Jurors could feel ‘pressure’ deliberating Depp’s case over holiday weekend
As the penultimate week of Johnny Depp’s $50 million defamation lawsuit comes to a close, jury deliberation is around the corner and expected to take up Memorial Day weekend.
Judge Penney Azcarate of Fairfax County, Virginia, promised the jury from the beginning that the case would be wrapped up before the approaching holiday, and it is unclear how she will proceed with jury deliberations when closing arguments are set for Friday. Should Azcarate have the jury deliberate during the holiday weekend, it could mean added pressure for individual jurors.
Jury consultant Jeffrey T. Frederick, who has been in the business of jury research since 1975 and has his own consulting firm headquartered in Virginia, where the trial happens to be taking place, told the Washington Examiner that deliberating over a holiday would not be a good idea.
WATCH: DEPP DEFAMATION TRIAL RECESS COULD BE ‘FAVORABLE’ FOR HEARD
“First, jurors could feel pressure to complete their task as soon as possible given the holiday,” Frederick said. “This would put pressure on any jurors who are in the minority, who could feel like they are holding up their fellow jurors in terms of the holiday.”
It is unclear how long closing arguments and jury instruction will take on Friday, meaning that deliberations could start as soon as that same day. Azcarate is providing jurors with a laptop full of all the evidence, so they can re-listen to audio recordings and closely review photographs.
“Ideally, the judge should not ask jurors to deliberate on Memorial Day,” Frederick said. “They are there doing their civic duty, and we should respect their time whenever possible.”
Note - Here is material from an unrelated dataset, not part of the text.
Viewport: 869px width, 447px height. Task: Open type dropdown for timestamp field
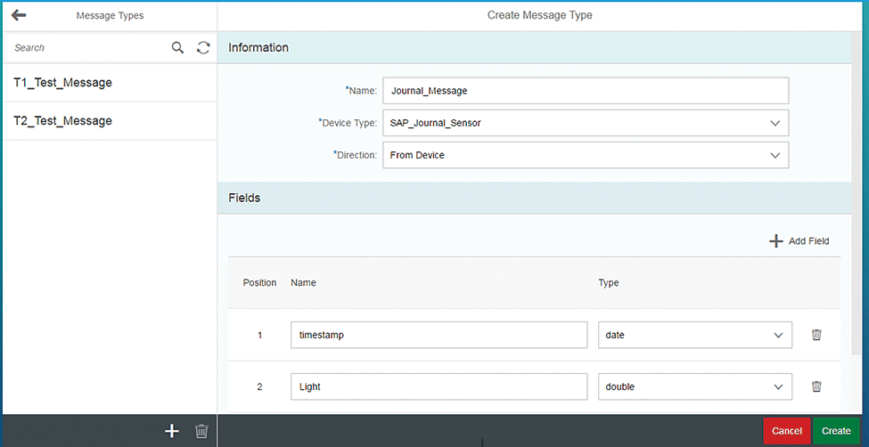point(776,335)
Throughout the trial, the jury hasn’t been sequestered despite the popularity of the case online. This resulted in a late start to the trial Thursday because one juror was running behind. As a result, the trial was delayed 30 minutes.
At the end of every day, Azcarate has encouraged jurors to steer clear from any discussion of the case, whether it be between friends and family or online.
“It is important that jurors know the consequences both for the trial and for them as well,” Frederick said. “In general, jurors try their best to follow such instructions, but it is not foolproof, and jurors have been known to conduct internet research and follow their case online. Even if jurors were sequestered, unless the court were to remove all devices, sequestration would not prevent access to the internet/social media.”